Project Change to close
by Doug Ashbury
NNSL (Nov 10/97) - This time it's for real. At the end of the month, the financial door will shut completely on Project Change.
There has been talk of closing the Yellowknife-based school for disabled Northerners on other occasions. But Beulah Phillpot, treasurer of the Learning Disabilities Association, said the end is definitely in sight for Project Change, an organization that offers alternative education to people age 16 and older.
Many of the clients over the school's 12-year history have been aboriginal. About half come from outside Yellowknife. The maximum per year is 20 students.
"Closing Project Change is discouraging. We've been looking for funding for 18 months," Phillpot said.
The Department of Education, Culture and Employment funds the school $60,000 a year.

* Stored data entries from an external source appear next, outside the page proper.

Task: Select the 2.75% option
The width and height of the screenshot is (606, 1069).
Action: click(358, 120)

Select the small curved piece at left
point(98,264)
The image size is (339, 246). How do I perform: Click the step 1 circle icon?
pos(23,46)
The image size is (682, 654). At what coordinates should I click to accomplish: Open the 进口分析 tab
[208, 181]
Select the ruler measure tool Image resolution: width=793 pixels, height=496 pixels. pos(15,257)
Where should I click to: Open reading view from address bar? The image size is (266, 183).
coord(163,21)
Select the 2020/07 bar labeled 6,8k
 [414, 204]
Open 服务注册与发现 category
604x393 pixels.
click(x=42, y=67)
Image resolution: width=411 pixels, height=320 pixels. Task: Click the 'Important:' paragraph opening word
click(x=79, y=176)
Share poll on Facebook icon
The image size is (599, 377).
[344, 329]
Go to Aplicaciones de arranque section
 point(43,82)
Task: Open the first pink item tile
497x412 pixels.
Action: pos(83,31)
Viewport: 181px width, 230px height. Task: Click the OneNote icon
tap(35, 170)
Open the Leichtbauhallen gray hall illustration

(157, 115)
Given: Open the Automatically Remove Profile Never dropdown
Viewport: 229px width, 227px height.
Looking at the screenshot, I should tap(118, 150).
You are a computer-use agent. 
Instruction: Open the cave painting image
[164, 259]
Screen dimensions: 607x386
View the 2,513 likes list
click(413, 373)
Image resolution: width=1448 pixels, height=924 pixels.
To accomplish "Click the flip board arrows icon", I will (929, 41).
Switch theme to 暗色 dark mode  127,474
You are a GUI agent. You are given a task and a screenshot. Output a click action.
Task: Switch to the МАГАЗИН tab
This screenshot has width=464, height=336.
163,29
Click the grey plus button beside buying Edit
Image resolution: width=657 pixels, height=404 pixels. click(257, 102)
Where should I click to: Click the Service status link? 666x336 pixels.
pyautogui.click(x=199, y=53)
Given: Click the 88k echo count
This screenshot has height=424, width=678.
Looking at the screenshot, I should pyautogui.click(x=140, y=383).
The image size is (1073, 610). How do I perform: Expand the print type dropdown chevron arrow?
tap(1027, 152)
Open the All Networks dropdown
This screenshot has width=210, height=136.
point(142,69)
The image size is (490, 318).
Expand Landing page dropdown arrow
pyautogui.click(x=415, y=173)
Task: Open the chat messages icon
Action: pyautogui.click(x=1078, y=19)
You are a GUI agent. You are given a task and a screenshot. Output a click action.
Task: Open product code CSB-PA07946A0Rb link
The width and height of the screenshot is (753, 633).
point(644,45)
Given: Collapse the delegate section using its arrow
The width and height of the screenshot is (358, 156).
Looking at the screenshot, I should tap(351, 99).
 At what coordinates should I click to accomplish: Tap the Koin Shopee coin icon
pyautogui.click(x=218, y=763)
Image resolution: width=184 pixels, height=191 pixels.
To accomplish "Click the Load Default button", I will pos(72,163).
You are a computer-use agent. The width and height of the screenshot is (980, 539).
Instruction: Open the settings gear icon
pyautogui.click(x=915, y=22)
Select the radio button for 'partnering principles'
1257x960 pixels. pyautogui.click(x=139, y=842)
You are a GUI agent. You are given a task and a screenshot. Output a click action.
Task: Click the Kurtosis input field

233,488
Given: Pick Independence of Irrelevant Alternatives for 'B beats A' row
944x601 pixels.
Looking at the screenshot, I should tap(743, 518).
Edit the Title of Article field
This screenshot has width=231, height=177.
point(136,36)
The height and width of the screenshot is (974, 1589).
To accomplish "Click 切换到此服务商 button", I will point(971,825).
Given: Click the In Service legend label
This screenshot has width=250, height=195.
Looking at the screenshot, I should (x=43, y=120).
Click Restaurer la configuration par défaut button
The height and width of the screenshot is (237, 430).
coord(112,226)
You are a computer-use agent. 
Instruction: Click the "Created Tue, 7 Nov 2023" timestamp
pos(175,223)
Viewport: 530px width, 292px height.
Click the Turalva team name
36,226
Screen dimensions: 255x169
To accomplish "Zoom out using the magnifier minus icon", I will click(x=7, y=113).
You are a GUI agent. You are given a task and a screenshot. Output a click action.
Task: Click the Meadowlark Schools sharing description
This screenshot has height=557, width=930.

That annual funding is in place through the 1997-98 school year.
But it takes about $180,000 to operate Project Change each year, Phillpot said.
Human Resources and Development Canada and GNWT Social Services were other sources of funds.
Project Change has applied for a two-year grant worth $45,000 per year. It may get $5,000.
"I feel bad for the kids," said teacher Irene Birin, with the school since day 1. "Our school deals with students at a certain age. We're trying to prepare them for (the closing)."
Birin will return to Manitoba.
Project Change student Trevor Nigo said he plans to look to Aurora College.
But Project Change services primarily students with skills below college level.
Students compiled their own lists of what the school means to them. They believe the school built skills and self-esteem and kept them away from drugs and alcohol.
"This program provides a first step to opportunity," students wrote in a letter about Project Change.
Project Change's demise follows soon after the closure of the Yellowknife Achievement Centre Ltd.